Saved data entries
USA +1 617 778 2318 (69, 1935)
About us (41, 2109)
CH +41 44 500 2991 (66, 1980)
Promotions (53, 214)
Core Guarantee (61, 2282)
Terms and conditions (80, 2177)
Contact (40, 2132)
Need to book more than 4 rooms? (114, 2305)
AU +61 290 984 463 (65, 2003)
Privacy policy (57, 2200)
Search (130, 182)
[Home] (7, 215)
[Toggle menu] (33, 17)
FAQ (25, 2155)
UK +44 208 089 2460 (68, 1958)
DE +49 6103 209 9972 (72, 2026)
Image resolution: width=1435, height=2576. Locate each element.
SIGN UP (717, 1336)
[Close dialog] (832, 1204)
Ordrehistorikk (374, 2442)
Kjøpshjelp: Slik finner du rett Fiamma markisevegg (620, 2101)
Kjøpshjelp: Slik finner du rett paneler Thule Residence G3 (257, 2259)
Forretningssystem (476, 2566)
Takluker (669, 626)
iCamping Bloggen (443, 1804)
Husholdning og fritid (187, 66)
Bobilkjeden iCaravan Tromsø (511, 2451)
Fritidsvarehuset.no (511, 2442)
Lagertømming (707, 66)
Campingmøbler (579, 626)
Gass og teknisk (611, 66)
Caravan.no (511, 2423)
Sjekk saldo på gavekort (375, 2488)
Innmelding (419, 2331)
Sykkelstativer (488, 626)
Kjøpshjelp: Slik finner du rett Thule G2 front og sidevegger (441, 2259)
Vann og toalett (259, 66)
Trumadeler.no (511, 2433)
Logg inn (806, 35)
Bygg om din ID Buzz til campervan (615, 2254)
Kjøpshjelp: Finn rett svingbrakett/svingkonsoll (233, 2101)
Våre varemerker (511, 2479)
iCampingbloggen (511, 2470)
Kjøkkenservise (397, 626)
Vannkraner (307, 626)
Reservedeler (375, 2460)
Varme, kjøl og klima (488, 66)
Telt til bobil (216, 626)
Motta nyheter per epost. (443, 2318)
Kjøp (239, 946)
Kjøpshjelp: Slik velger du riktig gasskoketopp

■ HOW TO COMPLETE THIS TASK ■
Using the data above, repeat exactly the lines that begin at the line with "DE +49 6103 209 9972 (72, 2026)" and end at the line with "Sykkelstativer (488, 626)", both ends included.

■ SOLUTION TO THE PROBLEM ■
DE +49 6103 209 9972 (72, 2026)
Image resolution: width=1435, height=2576. Locate each element.
SIGN UP (717, 1336)
[Close dialog] (832, 1204)
Ordrehistorikk (374, 2442)
Kjøpshjelp: Slik finner du rett Fiamma markisevegg (620, 2101)
Kjøpshjelp: Slik finner du rett paneler Thule Residence G3 (257, 2259)
Forretningssystem (476, 2566)
Takluker (669, 626)
iCamping Bloggen (443, 1804)
Husholdning og fritid (187, 66)
Bobilkjeden iCaravan Tromsø (511, 2451)
Fritidsvarehuset.no (511, 2442)
Lagertømming (707, 66)
Campingmøbler (579, 626)
Gass og teknisk (611, 66)
Caravan.no (511, 2423)
Sjekk saldo på gavekort (375, 2488)
Innmelding (419, 2331)
Sykkelstativer (488, 626)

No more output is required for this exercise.